PDF
(Download)
|
- Hibiscus (Hibiscus sabdariffa)
- Dyslipidemia
- Obesity
|
Date:
12-13-2013 | HC# 111361-486
|
Re: Hibiscus Supplementation May Be Effective in Adolescents with Dyslipidemia
Sabzghabaee AM, Ataei E, Kelishadi R, et al. Effect of Hibiscus sabdariffa calices [sic] on dyslipidemia in obese
adolescents: a triple-masked randomized controlled trial. Mater Sociomed. 2013;25(2):76-79.
Dyslipidemia,
or atypical lipid concentrations, is often seen in those suffering from obesity
and is associated with a higher risk for cardiovascular disease (CVD). It is
thought that addressing obesity and CVD risk factors in adolescents may prevent
future health problems. Hibiscus (Hibiscus
sabdariffa) is traditionally used in Iran and has been shown to have broad
bioactivity. This randomized, triple-blind, placebo-controlled trial
investigated effects of hibiscus supplementation in obese Iranian adolescents.
This
study took place at the Isfahan Cardiovascular Research Institute, Isfahan,
Iran, and enrolled 90 adolescents from 12-18 years old. Patients had serum
triglyceride, total cholesterol, and low-density lipoprotein (LDL)
concentrations greater than the 90th percentile, high-density
lipoprotein (HDL) concentrations less than the 10th percentile
(percentile demographic is not defined), did not consume tobacco, alcohol, or
drugs, did not have diabetes, thyroid, or other organ problems, and were not using
pharmaceuticals that impacted lipid concentrations or hormones. Those that did
not adhere to compliance, were pregnant or lactating, had sensitivity to drugs,
or had health problems affecting lipid concentrations or necessitating drugs
impacting lipids were excluded.
At
baseline, patients had lipid concentrations, fasting blood glucose, and thyroid
hormone measured. Lipid concentrations were also measured at the end of the
study. Diet and exercise were standardized, and patients received counseling
from a registered dietitian. Hibiscus was procured at a market in Isfahan,
Iran, and calyces were dried and powdered. The amount of polyphenols of the
powder was determined to be 16.4 mg gallic acid per gram. Treatment consisted
of 6 g of powdered hibiscus or placebo in divided doses for 4 weeks. Placebo was
not specified. Metabolic measurements were also taken at the end of the study.
From
the 90 patients enrolled in the study, 43 were randomly assigned to the
treatment group, and 47 were randomly assigned to the control group. From
these, 7 in the treatment group and 11 in the control group were dropped from
the study because of pharmaceutical use, diet changes, or lipid measurement
inconsistencies. In total, 36 patients in each group completed the study with
an average age of 14.17 ± 1.61 years in the treatment group and 14.25 ± 1.59
years in the control group. There were no significant differences in average
age, gender, body mass index, or lipid profiles at baseline between groups.
Following
treatment with hibiscus, total cholesterol was significantly decreased from
186.5 ± 30.42 mg/dl at baseline to 176.11 ± 23.1 mg/dl at endpoint (P=0.003).

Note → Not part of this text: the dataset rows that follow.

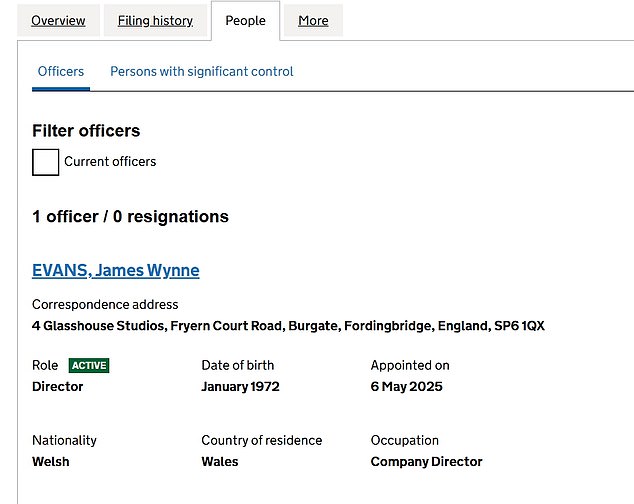Click the 'Current officers' checkbox label
634x504 pixels.
pyautogui.click(x=110, y=161)
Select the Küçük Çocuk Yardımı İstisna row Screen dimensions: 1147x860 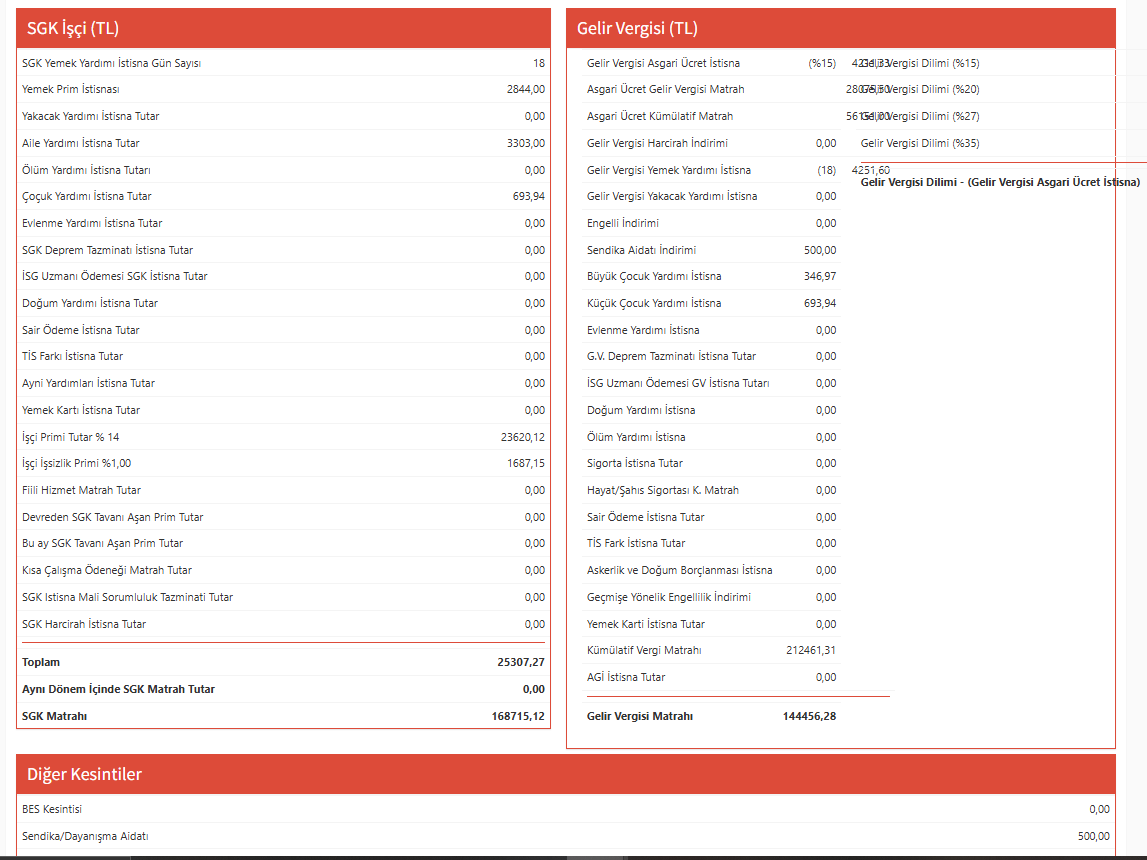[x=711, y=303]
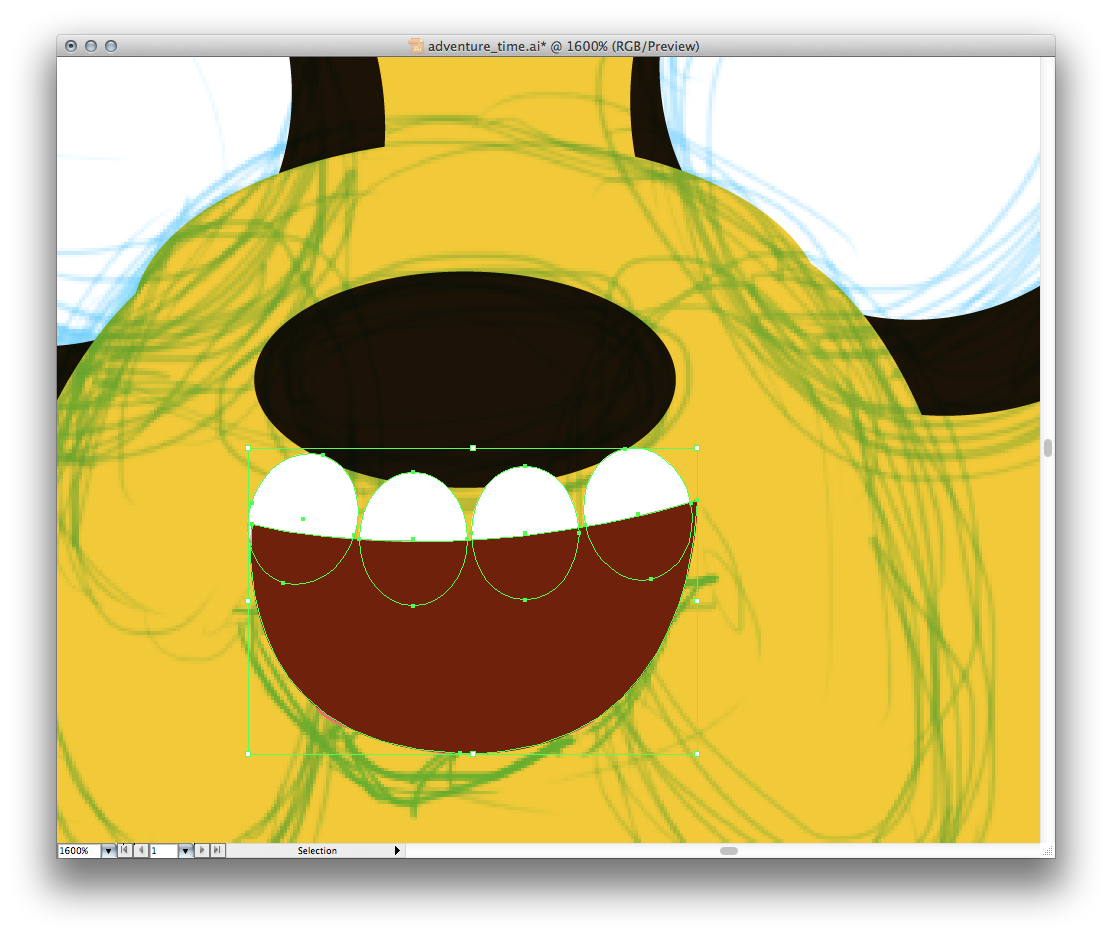This screenshot has width=1112, height=937.
Task: Open the zoom level dropdown arrow
Action: pyautogui.click(x=108, y=850)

Those in the treatment group also had a significant decline in triglyceride
concentrations (134.22 ± 50.17 mg/dl vs. 146 ± 49.87 mg/dl at baseline,
P=0.022). LDL concentrations significantly decreased in the treatment group at
the end of the study as compared to baseline measurements (103.36 ± 21.94 mg/dl
vs. 111.36 ± 24.54 mg/dl, P<0.001). Although not significant, HDL
concentrations also decreased in this group (43.17 ± 7.77 mg/dl vs. 45.64 ±
8.59 mg/dl at baseline, P=0.057). No differences in any of these parameters were
observed in the control group; however, the decline in triglyceride
concentrations of the control group approached significance as compared to
baseline (166.17 ± 44.42 mg/dl vs. 163.44 ± 43.64 mg/dl, P=0.052). The adverse
side effect reported was "temporary constipation."
In
summary, this study shows that hibiscus supplementation significantly modulated
triglyceride and LDL concentrations in obese adolescents. A larger sample size
is needed to differentiate the potential effects of hibiscus consumption on
triglyceride concentrations as decreases were also observed in the control
group. The decrease in HDL concentration with hibiscus treatment approached
significance and should be addressed in future studies. Also, the triple-blinded
methodology is not described, and it is suggested that the study duration
should be longer in future trials. Despite these shortcomings, hibiscus supplementation
may be an effective therapy to address dyslipidemia in obese adolescents.